Поставленная задача A: Перечислите все денежные суммы, которые в отрывке о Тургеневе названы числом.
Поставленная задача B: Пожалуйста, выпишите из отрывка о Тургеневе всё от слов «Марк Матвеевич Антокольский.» и до слов «отказывал ни в чем.».

Тургенев без глянца - Страница 5
Алексей Дмитриевич Галахов:
По доброте своей Тургенев оказывал помощь своим товарищам по ремеслу, то есть ссужал их деньгами во дни безденежья. Однажды я застал его за письменным столом с реестром в руках. На вопрос мой: «Чем вы занимаетесь?» – он отвечал: «Да вот свожу итог деньгам, взятым у меня взаймы такими-то и такими лицами». – «Сумма немалая», – заметил я. «Конечно, так; но знаете ли что? Я нисколько не раскаиваюсь в ссудах: я уверен, что каждому лицу, означенному в реестре, ссуда принесет пользу, поправит его временную нужду. За одного только должника не ручаюсь; боюсь, что помощь не пойдет ему впрок…» И он указал мне на означенном реестре: А. А. Г<ригорье>ву (столько-то).
Марк Матвеевич Антокольский. Из письма Е. Мамонтовой:
Раз я пришел к нему и застал его грустным, что редко случалось. «Представьте себе, – сказал он мне, – сегодня в первый раз в жизни я должен был отказать человеку в помощи». Замолчал, пожал плечами и прибавил: «Ничего не поделаешь», – и опустил голову… Видно, что тяжело ему было отказать человеку, который протянул ему руку. И. С., как видите, никому никогда не отказывал ни в чем.
Дмитрий Васильевич Григорович:
Бескорыстие Тургенева можно причислить к отличительным чертам его характера. <…> Можно привести целый ряд случаев, доказывающих, с какою беспечностью Тургенев относился к денежному вопросу.
Тронутый положением бедного семейного родственника, Ив. Серг. предложил ему заняться управлением имения; желая окончательно успокоить его и упрочить его судьбу, Ив. Серг. поспешил выдать ему, на случай своей смерти, вексель в пятьдесят тысяч. Два года спустя благодарный родственник представил вексель ко взысканию, поставив своего благодетеля в трагическое положение. Ив. Серг. ограничился только тем, что попросил его оставить Спасское и передал его управление другому лицу. После кончины матери Тургенева жена его брата, пользуясь отсутствием Ив. Серг., явилась к нему в дом, забрала оставшееся после покойницы серебро и драгоценности и увезла их. Вернувшись домой, Ив. Серг. не нашел ни одной ложки и должен был снова всем завестись. Из чувства деликатности к брату, который, – думал он, – мог не знать о поступке жены, Тургенев шагу не сделал, чтобы вернуть так незаконно отнятое у него имущество. А история его с г. Маляревским, мужем приемной дочери брата Тургенева, оставившего ей после своей смерти восемьсот тысяч, из которых сто тысяч должен был получить Ив. Серг.? Приезжает Тургенев в Москву, чтобы получить свою долю наследства, и едет к г. Маляревскому; тот объявляет ему, что на его долю приходится всего двадцать тысяч. «Как так?» – спрашивает удивленный Тургенев. «А так, – отвечает г. Маляревский, – я нахожу, что для вас и этого слишком еще много!..» – «Ну, – ответил Ив. Серг., – на этот счет позвольте мне думать иначе!» На этом дело и кончилось. А сколько, в явный убыток себе, роздано было им дворовым и крестьянам земли и разных сельских угодьев?

Раздел данных:
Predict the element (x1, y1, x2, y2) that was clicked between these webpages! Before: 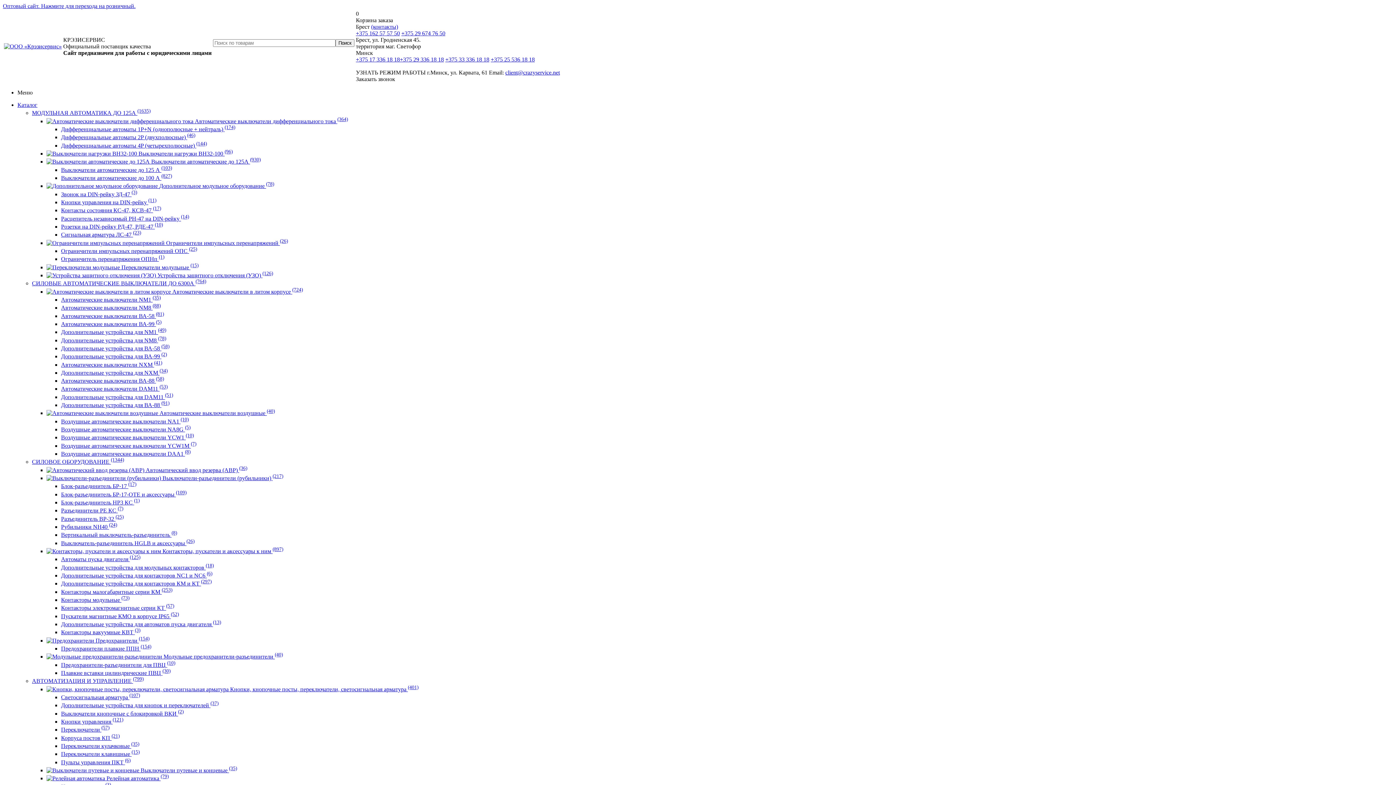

Полный ответ A:
- пятьдесят тысяч
- восемьсот тысяч
- сто тысяч
- двадцать тысяч

Полный ответ B:
Марк Матвеевич Антокольский. Из письма Е. Мамонтовой:
Раз я пришел к нему и застал его грустным, что редко случалось. «Представьте себе, – сказал он мне, – сегодня в первый раз в жизни я должен был отказать человеку в помощи». Замолчал, пожал плечами и прибавил: «Ничего не поделаешь», – и опустил голову… Видно, что тяжело ему было отказать человеку, который протянул ему руку. И. С., как видите, никому никогда не отказывал ни в чем.